On the tension of PERSONAL BRANDS:
There’s a real tension here: Do you bring your whole self to work?
- How can we be authentic without sharing TMI (too much information)?
- How can we be transparent without appearing unprofessional?
Read on to learn:
- why navigating this authenticity-TMI tension might be easier for advertisers
- how code-switching and filtering can help
- two LinkedIn “good news” stories!
THE PODCAST: “PERSONAL BRANDING: The AUTHENTICITY vs T.M.I. Tension”
For this week’s podcast on PERSONAL BRANDING, AUTHENTICITY & T.M.I., I interviewed advertising creative director & messaging strategist Tom Megginson.
Based on his experience as an advertising copywriter and research on consumer demographics and psychographics, Tom provides many inspiring insights. First and foremost, we need to consider our audience.
With whom are you communicating?
It turns out this “focus on the audience” advice might be easier for advertisers, who do that in their jobs every day:
- the focus group analogy (“Your personal brand is what they say when the moderator leaves the focus group oom…”)
- how product branding and personal branding have come full circle
- a new word for me: “exaptation“
- how code-switching and filtering can help (see below…)
? Click HERE to listen on your favourite podcast player
? Click HERE to read the printable shownotes
Enjoy the podcast!
How CODE-SWITCHING and FILTERING Can Help with this Tension
We CODE-SWITCH automatically!
- In a professional context, we talk with our boss differently than we talk with a client. Personally, we talk with our parents differently than we talk with our kids.
- Code-switching means considering the topics we discuss, the formality of our communication, and even the medium.
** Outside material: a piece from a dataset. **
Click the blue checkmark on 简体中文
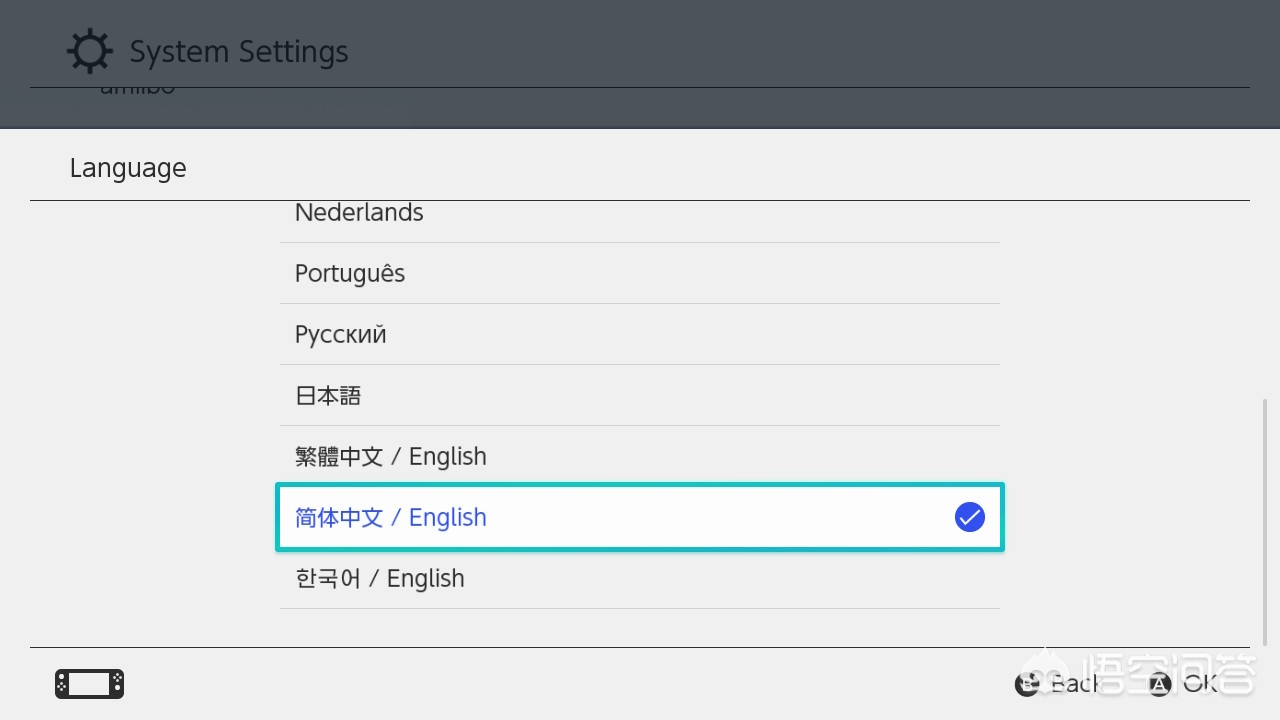 (x=969, y=517)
We CODE-SWITCH across generations.
- Based on demographic and psychographic research, there are stereotypes associated with the various generational cohorts:
- the formal Silent Generation
- the cooler but conformist Baby Boomers
- the cynical Gen X’rs
- the protected Millennials
- the inspiration- and validation-seeking Gen Zs.
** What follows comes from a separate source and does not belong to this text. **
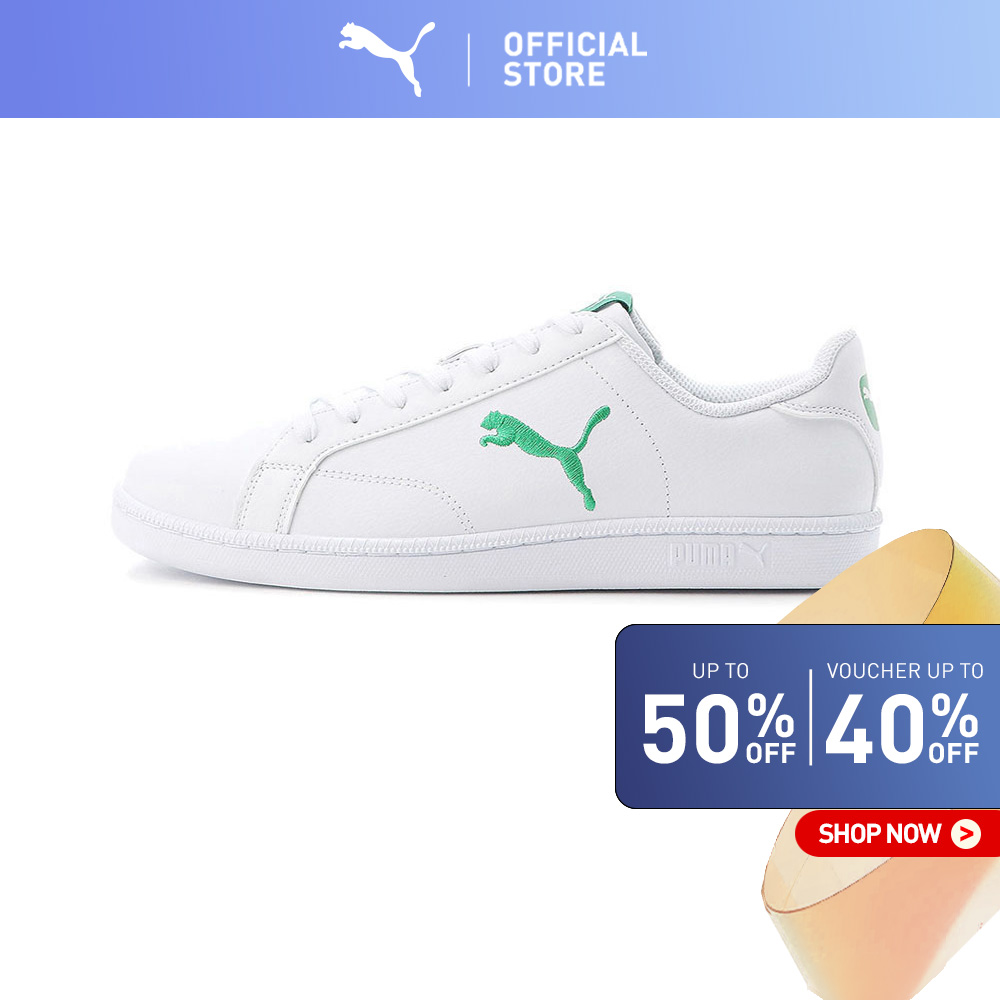Click the VOUCHER UP TO label
The width and height of the screenshot is (1000, 1000).
pos(904,671)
- There’s no right or wrong culture. In fact, the younger generations are affecting all of us in positive ways, like encouraging us to talk openly about some critical, previously taboo topics, such as mental health.
We CODE-SWITCH across media.
- Older folks may prefer the phone or face to face. Younger folks might prefer some media that I haven’t even heard of!
- We code switch depending on which social media platform we’re on. We share different things on LinkedIn versus what we share on TikTok. (Of course!)
We FILTER what parts of our authentic self we choose to share.
- We’re not changing who we are, we’re filtering what part of us to share!
- TMI (TOO MUCH Information) is a misnomer. It’s not about quantity, it’s about the substance or the content of the information.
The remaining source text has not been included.